(Dataset excerpts)
────────────────

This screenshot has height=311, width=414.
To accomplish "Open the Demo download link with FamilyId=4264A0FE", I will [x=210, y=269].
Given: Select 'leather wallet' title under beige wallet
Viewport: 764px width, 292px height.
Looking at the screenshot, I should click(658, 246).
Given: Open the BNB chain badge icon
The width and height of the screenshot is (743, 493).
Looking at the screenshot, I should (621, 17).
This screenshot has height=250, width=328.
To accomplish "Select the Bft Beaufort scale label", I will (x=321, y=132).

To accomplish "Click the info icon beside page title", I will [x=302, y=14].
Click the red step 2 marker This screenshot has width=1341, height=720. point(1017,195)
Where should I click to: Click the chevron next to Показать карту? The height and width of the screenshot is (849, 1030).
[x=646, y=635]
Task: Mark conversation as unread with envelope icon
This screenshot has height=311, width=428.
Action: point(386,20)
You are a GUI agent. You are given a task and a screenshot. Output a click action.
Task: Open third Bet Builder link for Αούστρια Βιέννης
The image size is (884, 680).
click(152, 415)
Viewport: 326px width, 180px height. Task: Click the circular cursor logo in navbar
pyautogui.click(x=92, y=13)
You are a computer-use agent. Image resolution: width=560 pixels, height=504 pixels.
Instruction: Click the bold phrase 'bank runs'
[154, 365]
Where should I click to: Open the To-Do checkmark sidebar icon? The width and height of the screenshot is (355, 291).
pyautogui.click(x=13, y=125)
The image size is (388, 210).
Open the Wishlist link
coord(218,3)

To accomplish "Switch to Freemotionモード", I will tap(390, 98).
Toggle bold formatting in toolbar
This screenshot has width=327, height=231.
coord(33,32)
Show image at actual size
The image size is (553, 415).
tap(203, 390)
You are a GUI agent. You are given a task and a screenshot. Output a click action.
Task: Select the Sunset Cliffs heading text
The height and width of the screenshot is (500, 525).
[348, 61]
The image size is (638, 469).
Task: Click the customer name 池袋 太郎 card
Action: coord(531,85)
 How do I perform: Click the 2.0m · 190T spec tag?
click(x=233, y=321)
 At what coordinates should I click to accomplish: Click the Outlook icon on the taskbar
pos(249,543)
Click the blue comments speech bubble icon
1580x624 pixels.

────────────────

Work request — Would you copy each line of the records that contains "title"?

Result below —
Given: Select 'leather wallet' title under beige wallet
To accomplish "Click the info icon beside page title", I will [x=302, y=14].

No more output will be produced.